Pursuant to a dispute between a particular condominium association and the developer of the entire complex, the trial court held the latter liable for repair of the tennis courts under Section 718.203(1)(c), Florida Statutes (1979). We affirm.
The trial court also held the developer/lessor entitled to receive continued lease payments (subject to a pro rata offset) from twelve owners who signed a “lease agreement” to pay him rent for the recreational facilities prior to the recording of the declaration designating them to be common elements. We reverse this second holding.
The developer claims that the trial court erred in determining that he was responsible to pay for repairs to the condominium’s tennis facility. Under Section 718.203(1)(c), a developer is deemed to have granted a three year implied warranty of fitness, commencing on the date of the completion of such an improvement. However, this warranty is released if the association fails to perform routine maintenance on the *474improvement. See Section 718.203(4). In the instant case, construction of the tennis court facility, which became part of the common elements, was completed in August 1978. When the association took control of the condominium in January 1980, cracks had already developed on the surface of the courts. Although the developer maintains that the association failed to perform routine maintenance on those courts, the record indicates that this type of hard asphalt court does not require maintenance if properly constructed. There is substantial competent evidence to support the theory that the cracks which appeared had no connection with lack of maintenance and occurred because the soil underneath the tennis courts settled as a result of improper drainage and an inadequate foundation. This being so we cannot substitute our judgment for that of the trial court.

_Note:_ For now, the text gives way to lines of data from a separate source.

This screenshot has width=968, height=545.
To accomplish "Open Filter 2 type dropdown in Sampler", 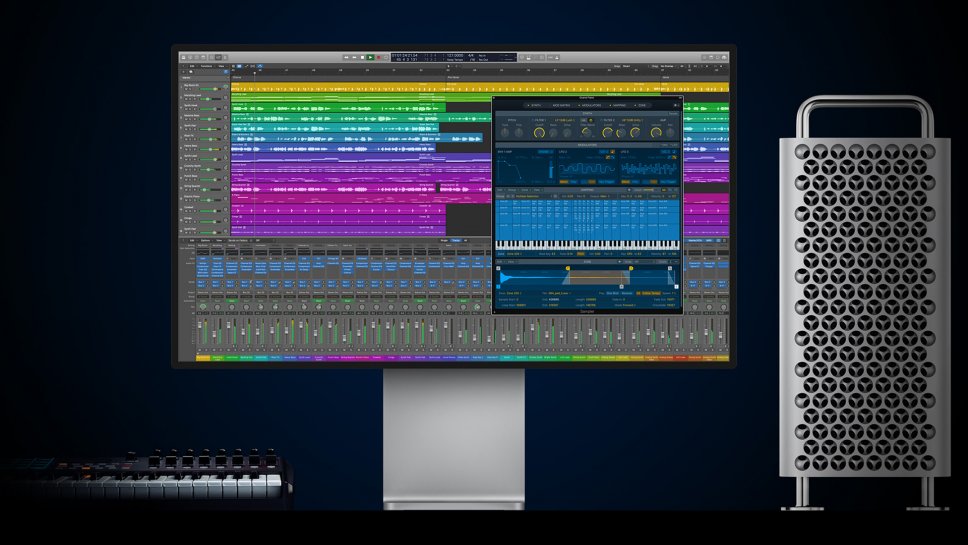I will coord(630,120).
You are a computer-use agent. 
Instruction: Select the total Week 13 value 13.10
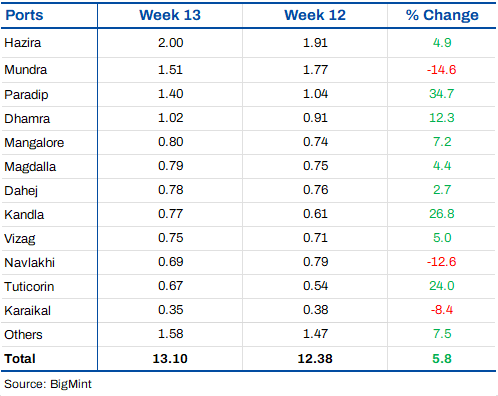click(x=170, y=359)
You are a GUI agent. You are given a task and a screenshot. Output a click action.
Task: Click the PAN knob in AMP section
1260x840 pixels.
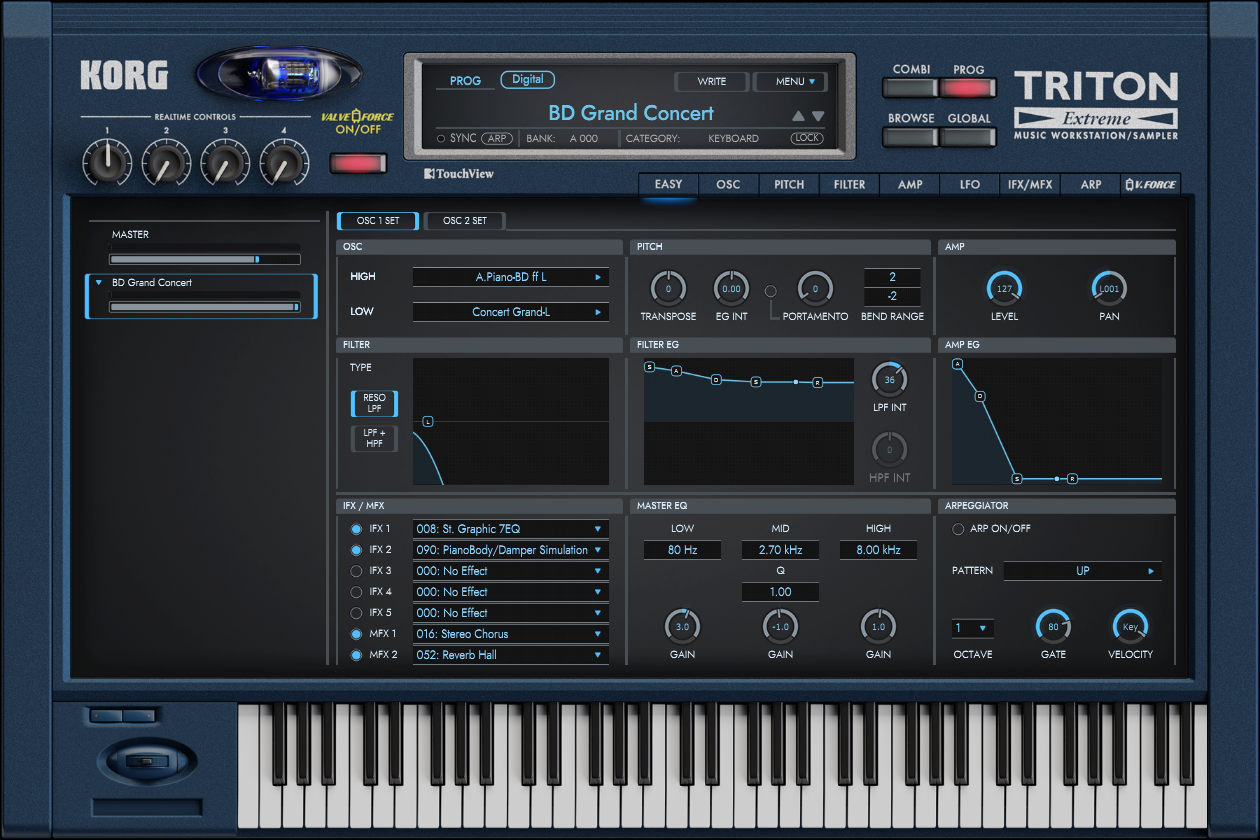1109,290
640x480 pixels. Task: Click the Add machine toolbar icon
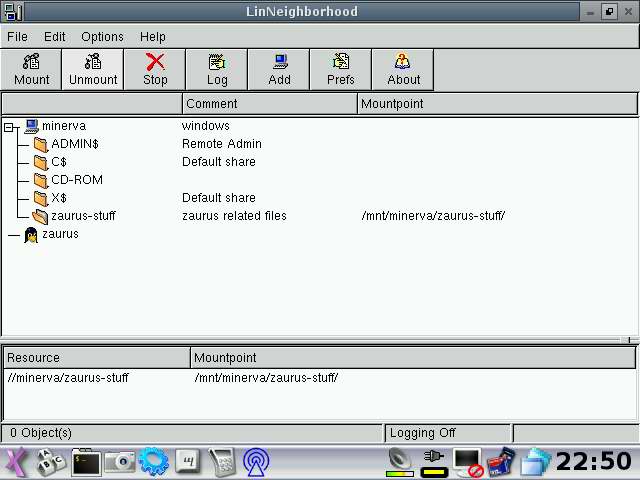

The second issue before us is raised by the cross appeal. In essence, before the filing of the declaration of condominium, or its applicable amendment, the developer, who then still owned much of the entire complex, entered into a lease with twelve. contract purchasers in one specific building under which they would each pay $18 per month rent to the developer in return for use of the recreational facilities constructed in another building. Subsequently, these recreational facilities became part of the common elements of the other building when the declaration was recorded and as a consequence, title thereto passed to the unit owners at that time. Nonetheless, the developer is claiming continued entitlement to the rentals because of the prior lease agreement between himself as lessor and the twelve individual owners affected. On the other hand, the association claims those rents now belong to them.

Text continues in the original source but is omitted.